Task details:
The listing below holds a line with "At what coordinates" and a line with "The height and". Reproduce those two lines exactly, plus everything between them.
::::::::
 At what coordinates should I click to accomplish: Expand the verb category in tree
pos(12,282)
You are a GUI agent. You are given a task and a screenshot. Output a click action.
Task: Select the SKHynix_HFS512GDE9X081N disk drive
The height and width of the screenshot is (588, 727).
::::::::
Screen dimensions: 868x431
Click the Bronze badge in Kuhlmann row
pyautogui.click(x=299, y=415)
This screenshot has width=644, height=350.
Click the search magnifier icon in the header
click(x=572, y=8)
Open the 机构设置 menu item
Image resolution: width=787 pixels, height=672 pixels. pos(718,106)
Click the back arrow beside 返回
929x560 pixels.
::::::::
Solved exercise:
 At what coordinates should I click to accomplish: Expand the verb category in tree
pos(12,282)
You are a GUI agent. You are given a task and a screenshot. Output a click action.
Task: Select the SKHynix_HFS512GDE9X081N disk drive
The height and width of the screenshot is (588, 727).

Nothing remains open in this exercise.